* begin Text block *
The Sound of Music (1965)

The Sound of Music (1965)

The Sound of Music movie storyline. Based on the Rodgers and Hammerstein stage musical and the true story of the von Trapp family – a lovely film with a mixture of comedy, romance, and suspense – and a wonderful collection of musical tunes. Restless novice postulant Maria at the Nonnberg Abbey in Salzburg, Austria, first pictured daydreaming on the hillside surrounded by the beautiful Alps, is persuaded by the Reverend Mother (Peggy Wood) to take a governess position for the motherless, singing family of stern widower Captain von Trapp (Plummer), who is engaged to Baroness SchrÖder.

The seven children include: 16 year-old Liesl (Charmain Carr), 14 year-old Friedrich (Nicholas Hammond), 13 year-old Louisa (Heather Menzies), 11 year-old Kurt (Duane Chase), 10 year-old Brigitta (Angela Cartwright), almost 7 year-old Marta (Debbie Turner), and 5 year-old Gretl (Kym Karath). The children have a well-deserved reputation for scaring off caretakers, but Maria wins them over, and falls in love with her employer, amidst the ominous Nazi occupation. Includes the songs: “Maria,” “The Sound of Music,” “My Favorite Things,” “You Are Sixteen, Going On Seventeen,” “Climb Ev’ry Mountain,” “Do-Re-Mi,” and “Edelweiss.”

About the Story

In 1930’s Austria, a young woman named Maria is failing miserably in her attempts to become a nun. When the Navy captain Georg Von Trapp writes to the convent asking for a governess that can handle his seven mischievous children, Maria is given the job. The Captain’s wife is dead, and he is often away, and runs the household as strictly as he does the ships he sails on. The children are unhappy and resentful of the governesses that their father keeps hiring, and have managed to run each of them off one by one.

When Maria arrives, she is initially met with the same hostility, but her kindness, understanding, and sense of fun soon draws them to her and brings some much-needed joy into all their lives — including the Captain’s. Eventually he and Maria find themselves falling in love, even though Georg is already engaged to a Baroness and Maria is still a postulant. The romance makes them both start questioning the decisions they have made. Their personal conflicts soon become overshadowed, however, by world events. Austria is about to come under the control of Germany, and the Captain may soon find himself drafted into the German navy and forced to fight against his own country.

The Sound of Music (1965)

The Sound of Music is a 1965 American musical drama film produced and directed by Robert Wise, and starring Julie Andrews and Christopher Plummer, with Richard Haydn and Eleanor Parker. The film is an adaptation of the 1959 stage musical of the same name, composed by Richard Rodgers with lyrics by Oscar Hammerstein II. The film’s screenplay was written by Ernest Lehman, adapted from the stage musical’s book by Lindsay and Crouse.
* end Text block *
● Problem 1
According to the film description of The Sound of Music, who wrote the screenplay?
● Problem 2
Name every song that the film description of The Sound of Music lists as included in the film.
* begin Source excerpt *
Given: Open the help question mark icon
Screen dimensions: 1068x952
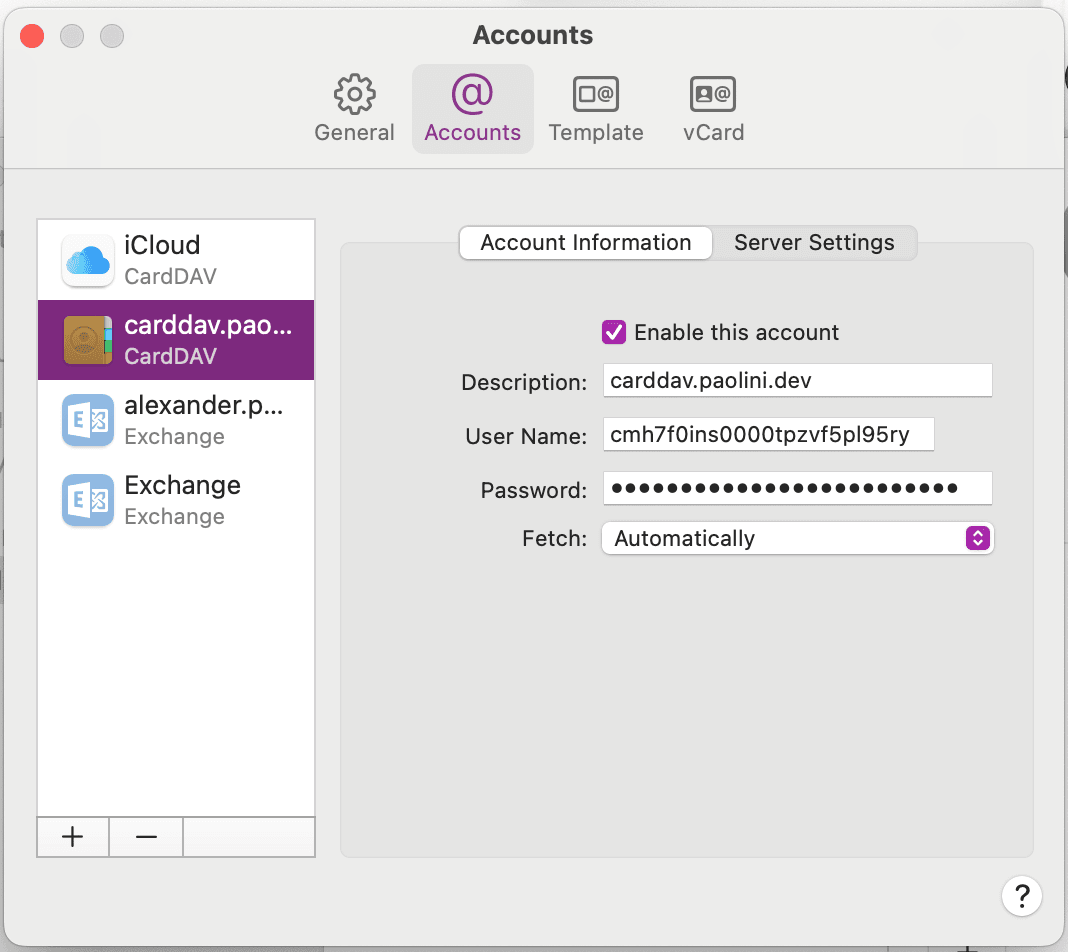Looking at the screenshot, I should [x=1022, y=896].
* end Source excerpt *
● Exercise solution 1
Ernest Lehman wrote the screenplay.

● Exercise solution 2
"Maria," "The Sound of Music," "My Favorite Things," "You Are Sixteen, Going On Seventeen," "Climb Ev'ry Mountain," "Do-Re-Mi," and "Edelweiss."